It was two years ago at the unofficial Sunday night South-by closing ceremonies at the Continental Club that Alejandro Escovedo world premiered his then-forthcoming album, Real Animal live and in sequence from the first track to the last. It was a remarkable show, and it proved to be an album that raised Alejandro’s profile considerably, no doubt in part because it was yet another excellent album of songs from one of our most cherished songwriters and performers, but perhaps largely because so much of Real Animal rocked, which is a milieu that Alejandro has only occasionally chosen to fully embrace on record as a solo artist.
During the thick of South-by on Friday evening last year, Alejandro reconvened his Orchestra for the first time in 10 years, and that show was beyond remarkable – it was truly one for the ages. That show didn’t take place at the Continental Club but in the lot behind Jo’s Coffee in South Austin during the South by San Jose (SXSJ) party because, frankly, the entire 15-piece Orchestra simply couldn’t have fit on the stage at the Continental Club, though a goodly portion of the Orchestra did indeed join (or guest) at the Sunday night show at the Continental last year.
So what could Alejandro do to top himself this year but combine some of the best elements of both of those two astonishing shows from years past? Well, that’s exactly what he did, bringing the entire Orchestra, albeit now curiously devoid of a string section, but featuring the otherwise “standard” band augmented by a keyboardist, a 4-piece horn section and 3 dedicated backup singers performing a set which included 9 songs from his forthcoming album, Street Songs of Love, which is due in June and sounds as if it’s going to be another barn-burner.

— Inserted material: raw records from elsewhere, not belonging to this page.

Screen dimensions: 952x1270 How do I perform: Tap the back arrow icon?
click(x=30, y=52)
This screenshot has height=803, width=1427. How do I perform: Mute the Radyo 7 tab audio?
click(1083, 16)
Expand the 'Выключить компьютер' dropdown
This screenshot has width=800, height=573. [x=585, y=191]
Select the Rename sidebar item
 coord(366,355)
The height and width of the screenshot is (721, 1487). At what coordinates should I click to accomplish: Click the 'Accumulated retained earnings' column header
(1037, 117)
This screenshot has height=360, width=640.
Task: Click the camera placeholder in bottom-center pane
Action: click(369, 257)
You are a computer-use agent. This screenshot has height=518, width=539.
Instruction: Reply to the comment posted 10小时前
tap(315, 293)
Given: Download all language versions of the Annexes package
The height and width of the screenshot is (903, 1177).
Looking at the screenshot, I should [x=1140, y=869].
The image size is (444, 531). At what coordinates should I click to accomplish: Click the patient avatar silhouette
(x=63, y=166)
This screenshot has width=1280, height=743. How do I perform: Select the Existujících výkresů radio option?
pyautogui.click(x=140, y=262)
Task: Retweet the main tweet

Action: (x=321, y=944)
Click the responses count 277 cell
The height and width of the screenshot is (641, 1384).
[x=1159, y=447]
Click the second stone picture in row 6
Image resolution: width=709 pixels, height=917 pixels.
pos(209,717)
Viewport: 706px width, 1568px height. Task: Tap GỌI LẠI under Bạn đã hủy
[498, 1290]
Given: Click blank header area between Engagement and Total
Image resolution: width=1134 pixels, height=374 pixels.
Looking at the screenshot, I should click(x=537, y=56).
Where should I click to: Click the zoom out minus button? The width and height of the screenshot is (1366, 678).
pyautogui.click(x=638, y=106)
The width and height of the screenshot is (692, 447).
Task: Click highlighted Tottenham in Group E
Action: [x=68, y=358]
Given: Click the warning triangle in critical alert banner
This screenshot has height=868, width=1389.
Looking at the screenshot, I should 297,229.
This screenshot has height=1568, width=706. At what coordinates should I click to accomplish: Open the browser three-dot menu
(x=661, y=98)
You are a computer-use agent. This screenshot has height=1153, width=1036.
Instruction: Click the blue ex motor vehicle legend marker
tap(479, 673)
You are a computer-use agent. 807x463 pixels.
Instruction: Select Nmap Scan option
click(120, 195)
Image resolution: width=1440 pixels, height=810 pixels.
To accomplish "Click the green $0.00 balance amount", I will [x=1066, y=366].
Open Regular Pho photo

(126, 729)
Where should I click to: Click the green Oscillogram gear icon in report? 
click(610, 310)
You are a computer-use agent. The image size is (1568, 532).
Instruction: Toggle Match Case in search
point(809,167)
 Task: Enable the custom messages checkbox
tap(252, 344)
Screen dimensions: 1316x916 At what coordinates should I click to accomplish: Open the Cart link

As it happens, the above description also applied to the Friday night performance by Alejandro and the Orchestra, which again took place at SXSJ during South-by proper, but bringing the entire Orchestra to the Continental Club on Sunday was an historic event. That wasn’t the only history that was made at the Continental Club on Sunday night though, as Alejandro saved the biggest surprise for last. Making good on a promise that was made in the same venue 6 or 7 years ago, after the main set had concluded with a typically gorgeous rendition of the Rolling Stones’ “Sway,” Javier Escovedo and Jon Dee Graham joined Alejandro and Hector Munoz for, you guessed it, a True Believers reunion.
But I’m getting ahead of myself. Let’s back up and revisit Alejandro’s set from the beginning, shall we?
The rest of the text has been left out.